_Provided entries:_
#####

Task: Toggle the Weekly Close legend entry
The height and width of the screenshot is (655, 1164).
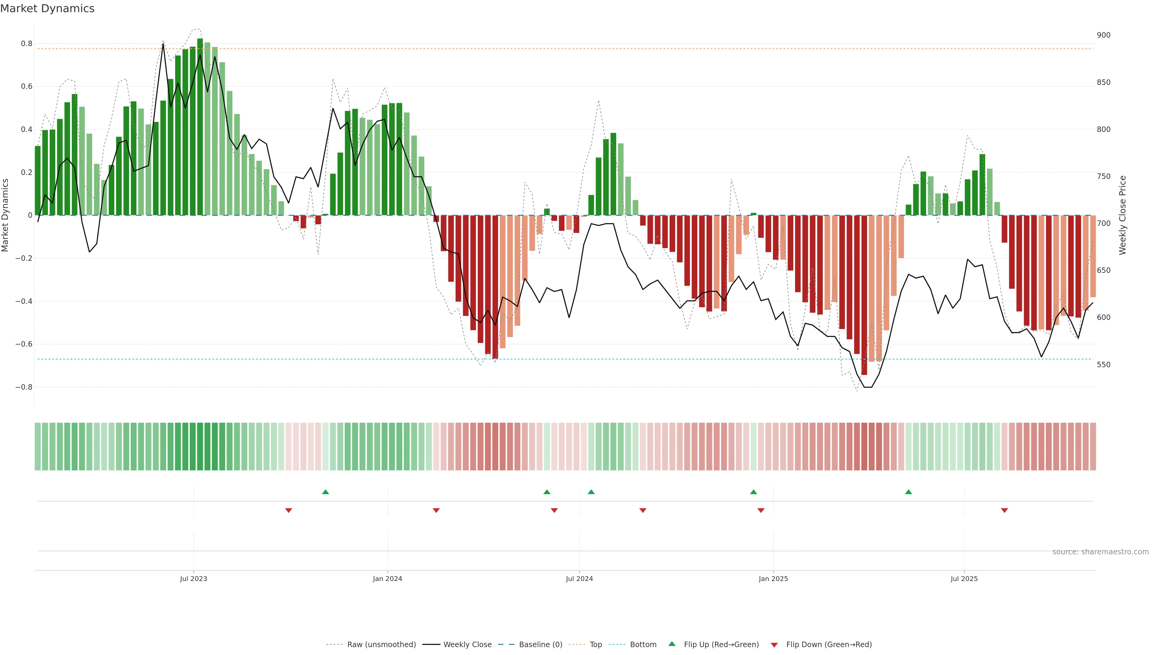Action: click(x=467, y=645)
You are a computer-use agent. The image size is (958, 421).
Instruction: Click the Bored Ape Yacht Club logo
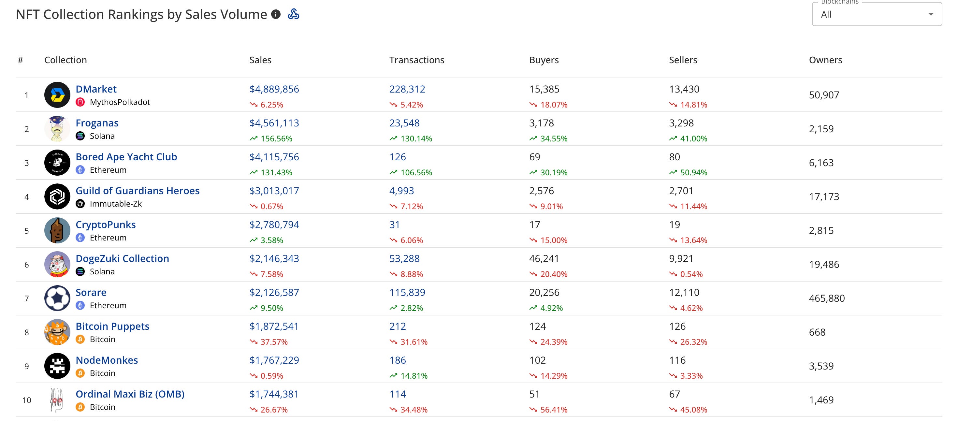[57, 163]
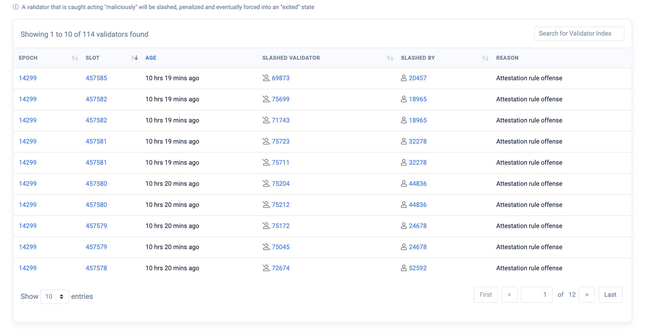This screenshot has height=336, width=648.
Task: Click the user icon next to slasher 52592
Action: [x=404, y=268]
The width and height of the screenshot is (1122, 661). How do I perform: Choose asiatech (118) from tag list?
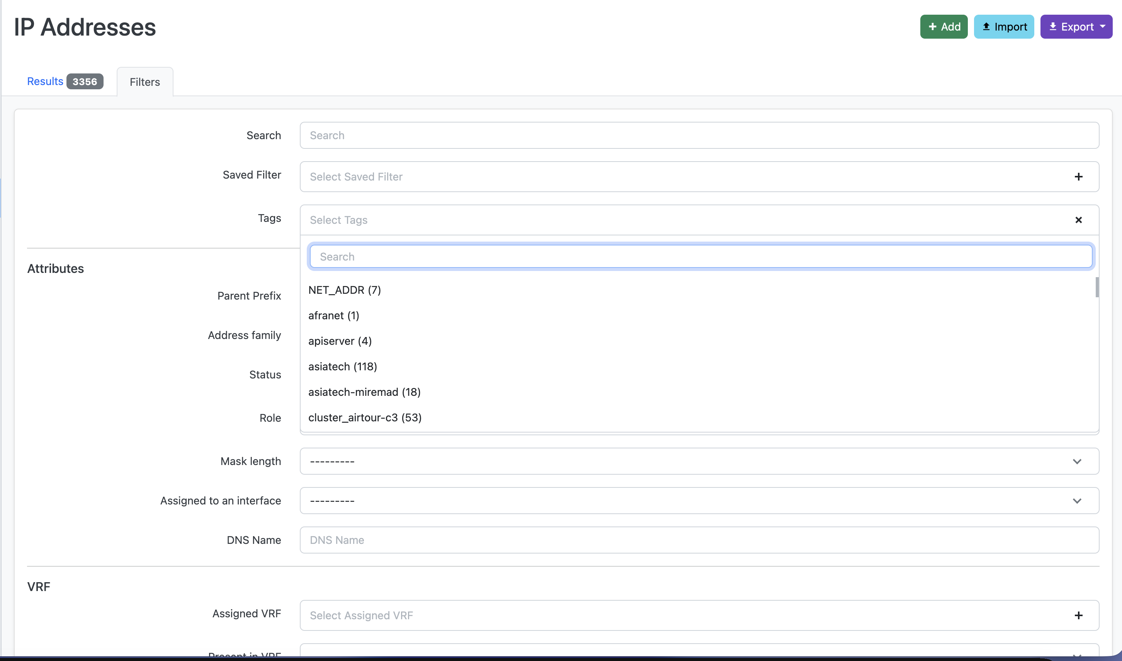click(342, 366)
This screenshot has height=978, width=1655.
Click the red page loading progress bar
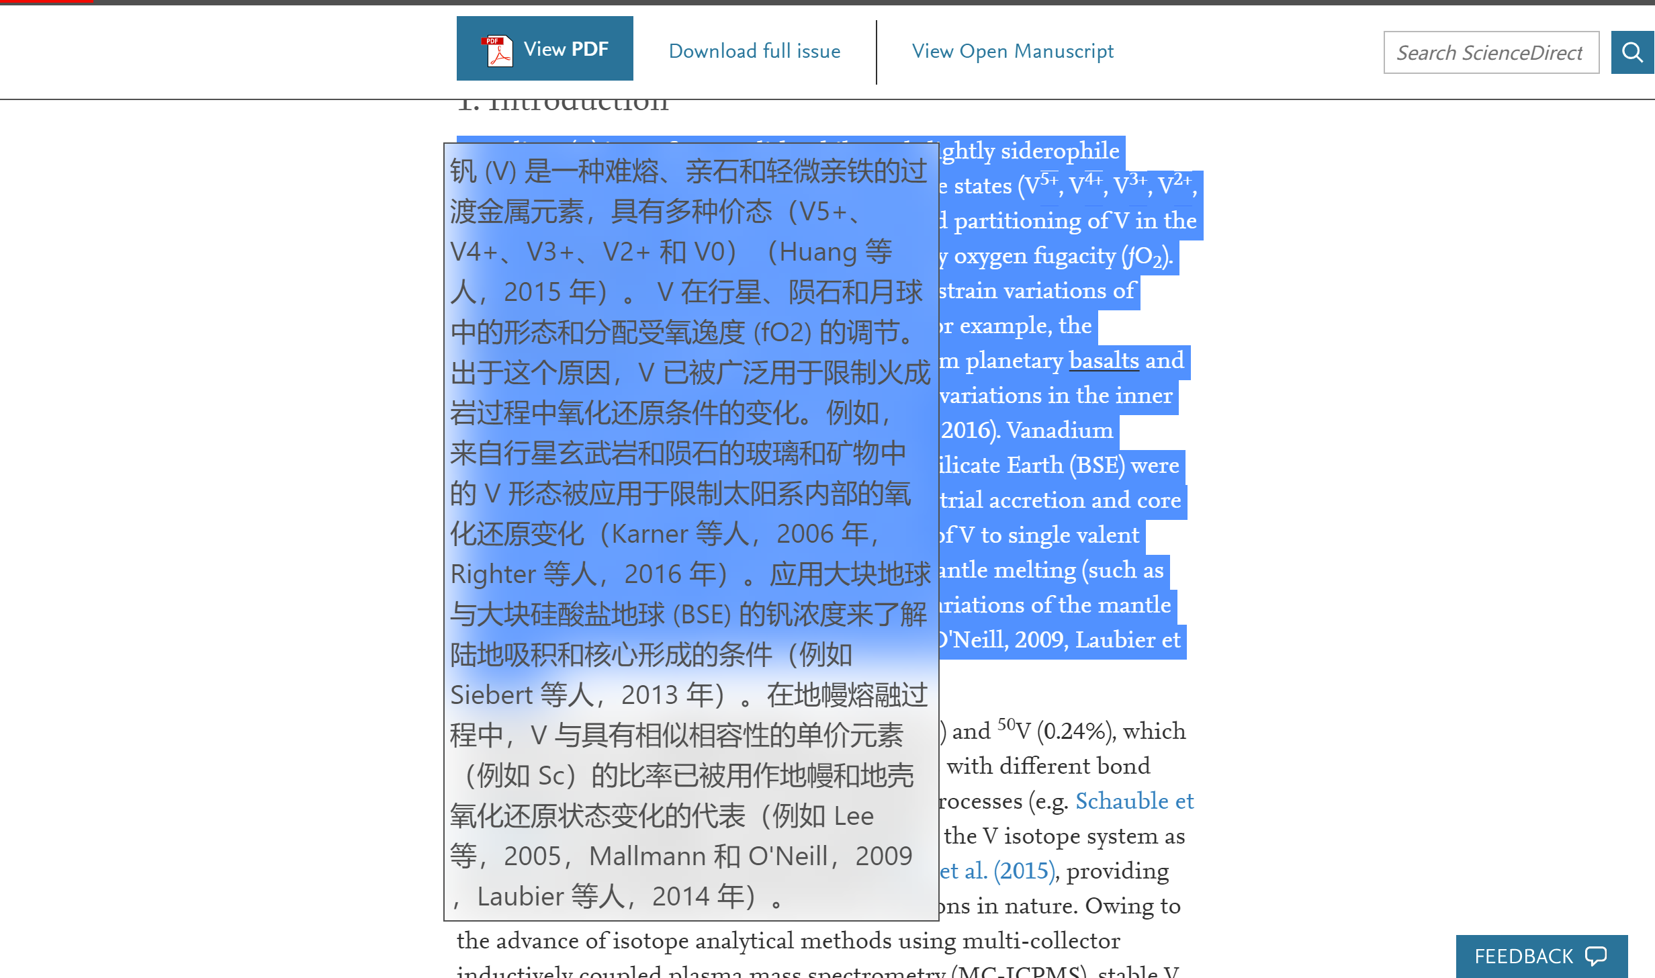pyautogui.click(x=47, y=2)
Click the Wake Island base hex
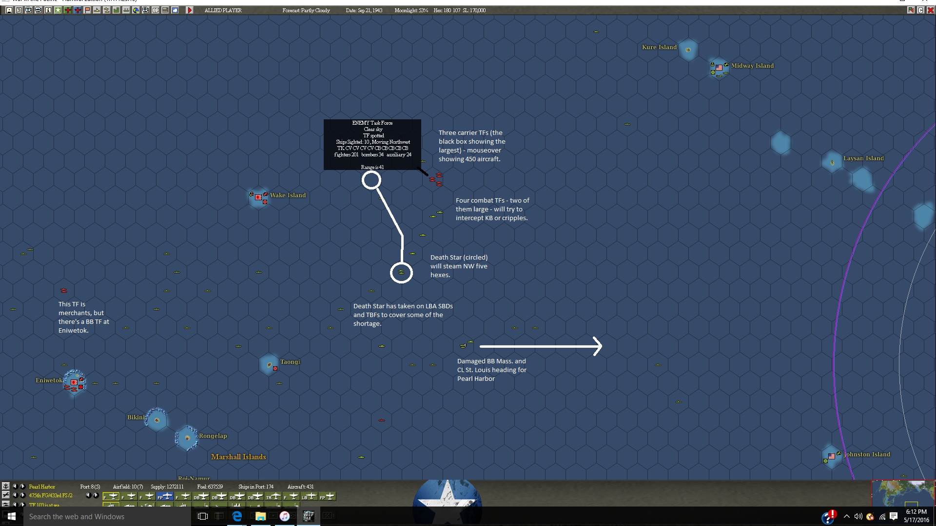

#####

_Task goal:_ Your copy should match every record exactly and contain no pictures.

_Answer to the problem:_
Task: Toggle the Weekly Close legend entry
The height and width of the screenshot is (655, 1164).
Action: click(x=467, y=645)
You are a computer-use agent. The image size is (958, 421).
Instruction: Click the Bored Ape Yacht Club logo
[57, 163]
This screenshot has height=336, width=648.
Task: Click the user icon next to slasher 52592
Action: [x=404, y=268]
The width and height of the screenshot is (1122, 661). How do I perform: Choose asiatech (118) from tag list?
click(342, 366)
This screenshot has height=978, width=1655.
Click the red page loading progress bar
pyautogui.click(x=47, y=2)
Click the Wake Island base hex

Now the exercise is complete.